Manually checking your API and testing your application is fine for spot-checking. But to understand the overall health of your application, you need software that is listening and recording data 24/7. And there are such applications/tools to monitor your app 24/7. Following are some of the tools. So, out of the lot, you need to add monitoring tools for the future to your DevOps techstack.
Tools like [ BigPanda, HipChat, HostedGraphite, Nagios, New Relic, Pager Duty, Pingdom, Splunk] are also able to integrate group chat and get it quickly to the team so that there are no communication gaps and issues can be fixed faster.
Tip 6: Always keep a feedback loop
Feedback is one of the most important aspects of every task. It automates communication between tests that spot issues and tests that process needs to be supported by your chosen tool. Using feedback tools [i.e Jira Service Desk, Pendo, and SurveyMonkey], you can get your customers to tell you if you are doing the right thing or not. You need to understand whether what you have built has errors and bugs or not and whether it is usable.
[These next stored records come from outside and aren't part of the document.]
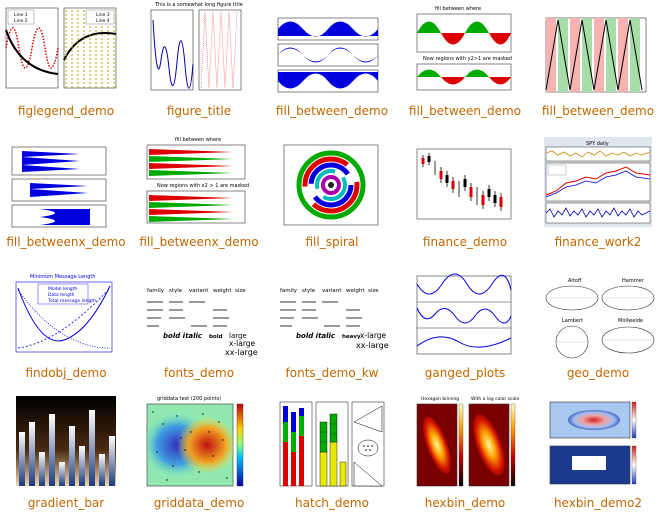  What do you see at coordinates (465, 373) in the screenshot?
I see `thumbnail-caption: ganged_plots` at bounding box center [465, 373].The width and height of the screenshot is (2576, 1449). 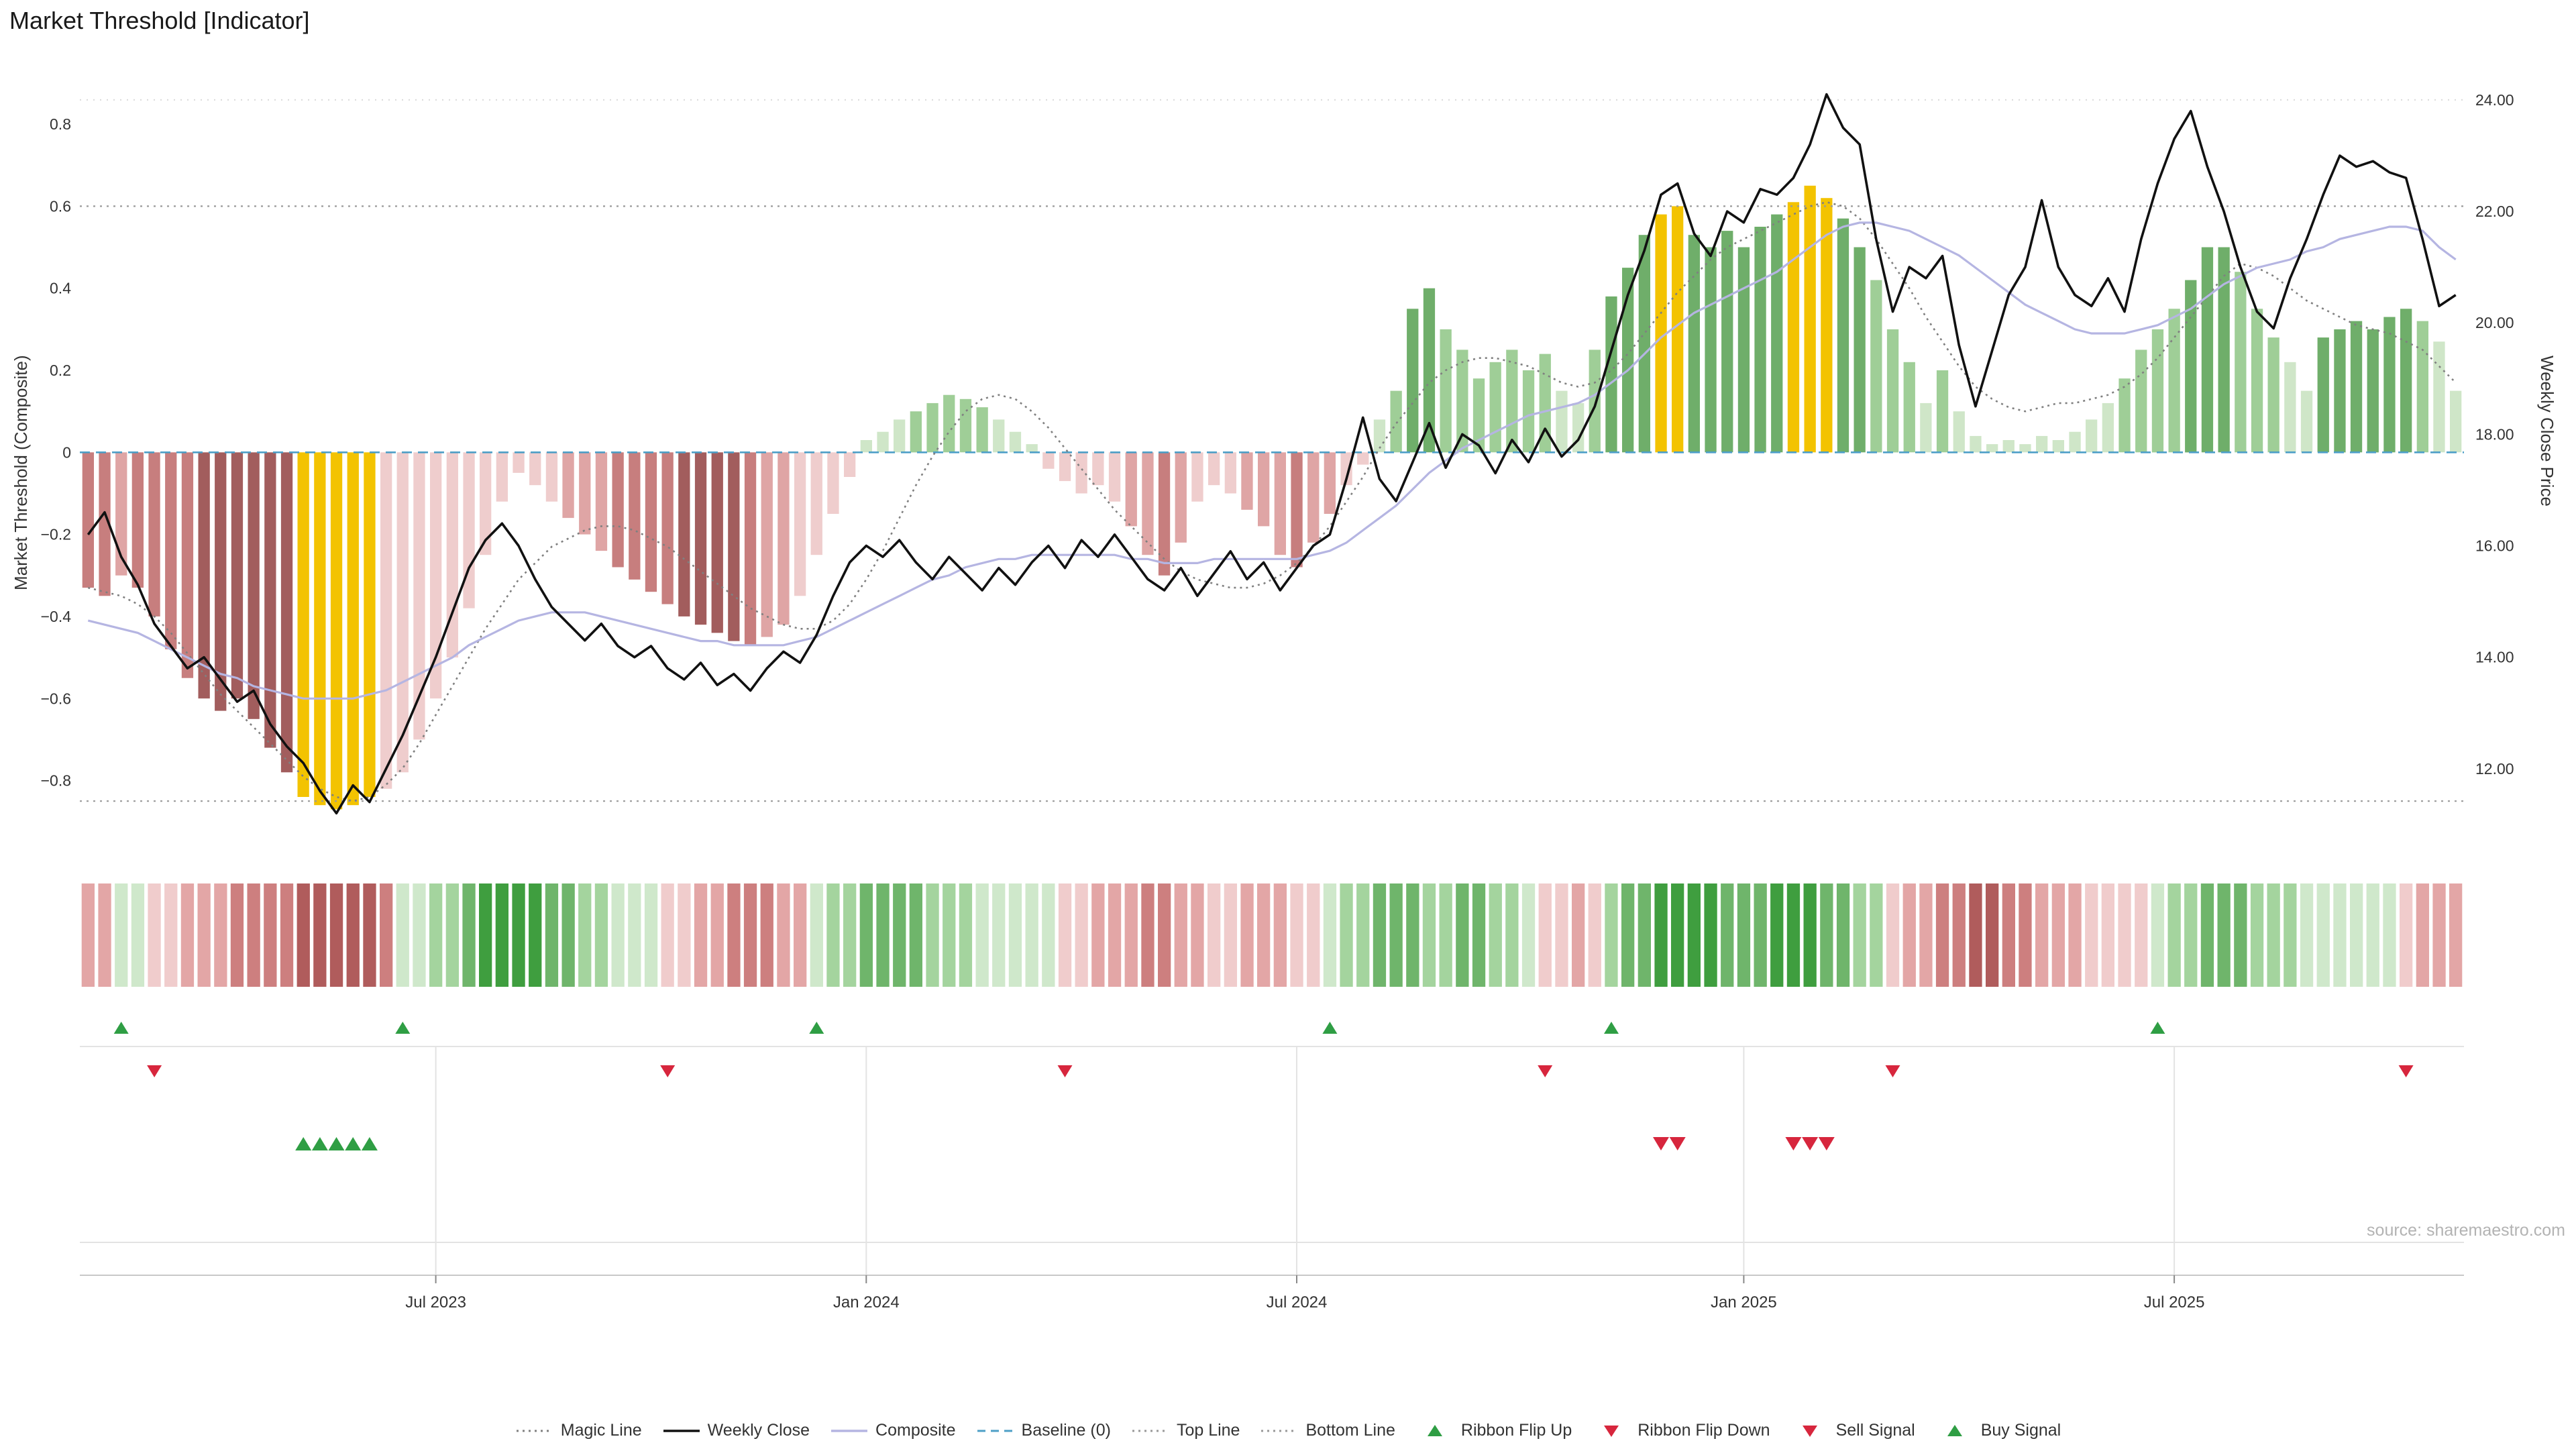 What do you see at coordinates (1875, 1430) in the screenshot?
I see `legend-label: Sell Signal` at bounding box center [1875, 1430].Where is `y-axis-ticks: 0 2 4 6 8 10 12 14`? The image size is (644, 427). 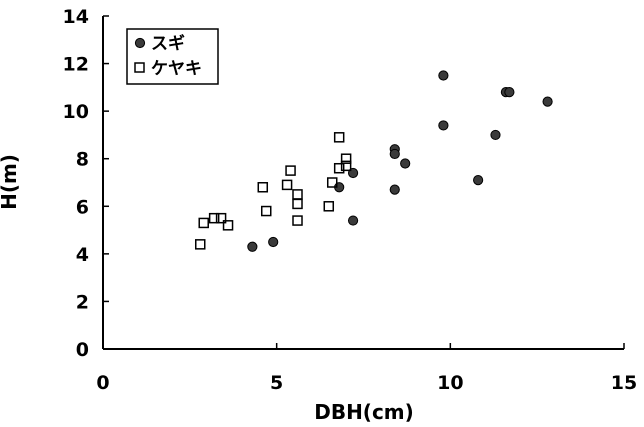 y-axis-ticks: 0 2 4 6 8 10 12 14 is located at coordinates (86, 184).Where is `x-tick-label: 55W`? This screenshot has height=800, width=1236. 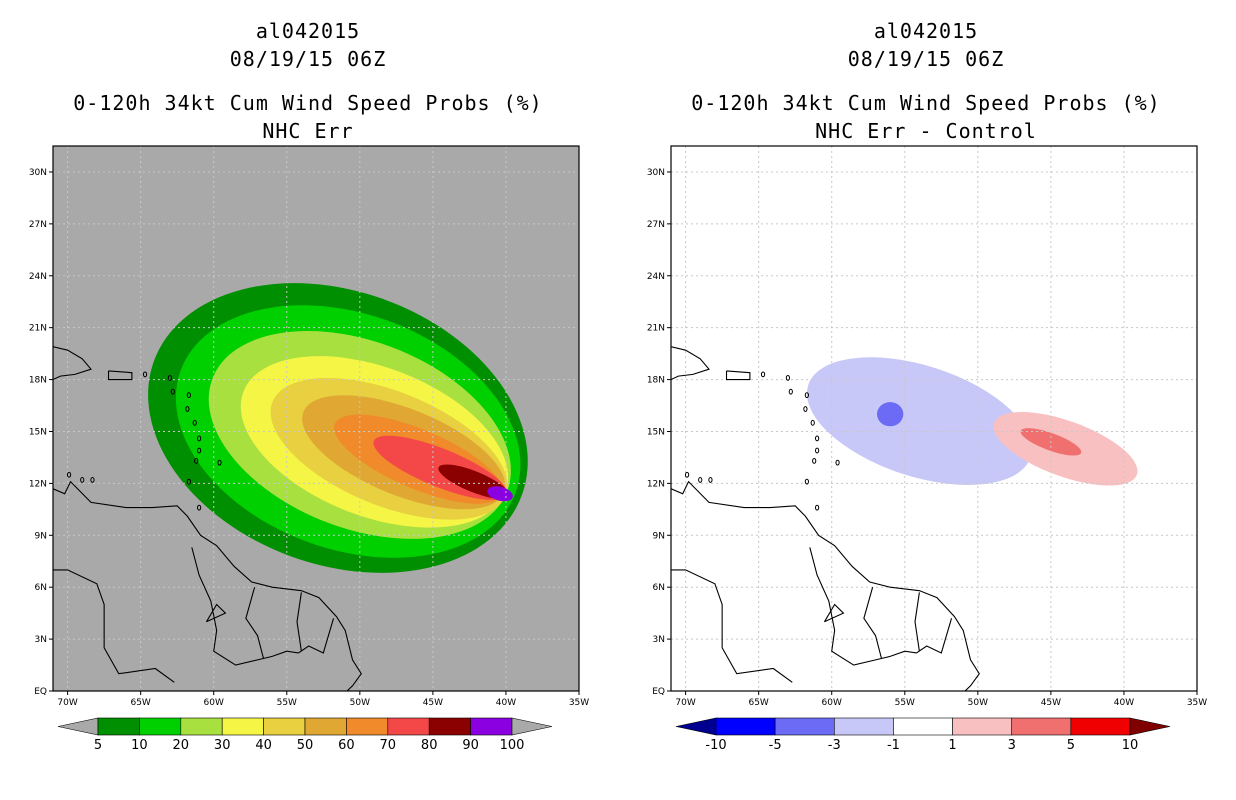
x-tick-label: 55W is located at coordinates (905, 703).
The tool should also help to define a chain of communications with all automated and human players in the loop. This includes an approach to correct the problem in collaboration with everyone on the team, a consensus as to what type of resolution you should apply, and a list of any additional code or technology required. Then comes the push to production bit, where the tool should help you define tracking to report whether the resolution made it through automated testing, automated deployment, and automated operations.
Together with all of these tools you can build a robust DevOps machinery that can help you deploy faster, iterate sooner and develop better. Hope my tips come in handy in choosing your best set.